### EXERCISE INSTRUCTIONS
Copy out the following material line for line, with no changes.

-- BEGIN PROVIDED DATA --

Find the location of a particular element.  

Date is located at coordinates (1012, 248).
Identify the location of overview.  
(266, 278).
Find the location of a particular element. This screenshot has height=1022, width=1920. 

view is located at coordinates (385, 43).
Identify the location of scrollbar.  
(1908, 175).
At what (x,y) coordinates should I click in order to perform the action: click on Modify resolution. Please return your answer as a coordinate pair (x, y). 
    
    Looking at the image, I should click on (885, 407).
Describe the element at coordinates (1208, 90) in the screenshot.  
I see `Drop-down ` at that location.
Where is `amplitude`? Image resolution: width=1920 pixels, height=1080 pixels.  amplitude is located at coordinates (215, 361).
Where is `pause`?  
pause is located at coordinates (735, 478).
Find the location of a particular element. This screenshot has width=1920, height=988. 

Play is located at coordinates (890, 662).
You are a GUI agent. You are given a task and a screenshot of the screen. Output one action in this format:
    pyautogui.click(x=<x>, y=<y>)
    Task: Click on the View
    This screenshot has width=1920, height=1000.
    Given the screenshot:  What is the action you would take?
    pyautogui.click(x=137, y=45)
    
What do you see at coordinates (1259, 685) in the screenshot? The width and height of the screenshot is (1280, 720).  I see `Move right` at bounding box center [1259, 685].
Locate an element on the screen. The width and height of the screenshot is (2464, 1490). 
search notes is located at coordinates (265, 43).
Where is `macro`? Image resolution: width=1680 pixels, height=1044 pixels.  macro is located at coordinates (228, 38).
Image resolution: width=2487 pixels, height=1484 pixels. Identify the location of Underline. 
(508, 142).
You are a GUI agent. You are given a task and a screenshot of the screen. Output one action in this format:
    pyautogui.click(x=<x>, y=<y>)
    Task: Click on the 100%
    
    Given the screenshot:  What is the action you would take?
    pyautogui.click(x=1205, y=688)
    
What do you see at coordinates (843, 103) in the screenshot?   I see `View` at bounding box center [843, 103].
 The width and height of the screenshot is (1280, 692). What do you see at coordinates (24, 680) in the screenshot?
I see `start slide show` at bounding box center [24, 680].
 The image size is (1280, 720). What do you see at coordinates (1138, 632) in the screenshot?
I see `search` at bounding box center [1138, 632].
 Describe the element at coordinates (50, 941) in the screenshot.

-- END PROVIDED DATA --

### EXERCISE RESULT
Find the location of a particular element.  

Date is located at coordinates (1012, 248).
Identify the location of overview.  
(266, 278).
Find the location of a particular element. This screenshot has height=1022, width=1920. 

view is located at coordinates (385, 43).
Identify the location of scrollbar.  
(1908, 175).
At what (x,y) coordinates should I click in order to perform the action: click on Modify resolution. Please return your answer as a coordinate pair (x, y). 
    
    Looking at the image, I should click on (885, 407).
Describe the element at coordinates (1208, 90) in the screenshot.  
I see `Drop-down ` at that location.
Where is `amplitude`? Image resolution: width=1920 pixels, height=1080 pixels.  amplitude is located at coordinates (215, 361).
Where is `pause`?  
pause is located at coordinates (735, 478).
Find the location of a particular element. This screenshot has width=1920, height=988. 

Play is located at coordinates (890, 662).
You are a GUI agent. You are given a task and a screenshot of the screen. Output one action in this format:
    pyautogui.click(x=<x>, y=<y>)
    Task: Click on the View
    This screenshot has width=1920, height=1000.
    Given the screenshot:  What is the action you would take?
    pyautogui.click(x=137, y=45)
    
What do you see at coordinates (1259, 685) in the screenshot? The width and height of the screenshot is (1280, 720).  I see `Move right` at bounding box center [1259, 685].
Locate an element on the screen. The width and height of the screenshot is (2464, 1490). 
search notes is located at coordinates (265, 43).
Where is `macro`? Image resolution: width=1680 pixels, height=1044 pixels.  macro is located at coordinates (228, 38).
Image resolution: width=2487 pixels, height=1484 pixels. Identify the location of Underline. 
(508, 142).
You are a GUI agent. You are given a task and a screenshot of the screen. Output one action in this format:
    pyautogui.click(x=<x>, y=<y>)
    Task: Click on the 100%
    
    Given the screenshot:  What is the action you would take?
    pyautogui.click(x=1205, y=688)
    
What do you see at coordinates (843, 103) in the screenshot?   I see `View` at bounding box center [843, 103].
 The width and height of the screenshot is (1280, 692). What do you see at coordinates (24, 680) in the screenshot?
I see `start slide show` at bounding box center [24, 680].
 The image size is (1280, 720). What do you see at coordinates (1138, 632) in the screenshot?
I see `search` at bounding box center [1138, 632].
 Describe the element at coordinates (50, 941) in the screenshot.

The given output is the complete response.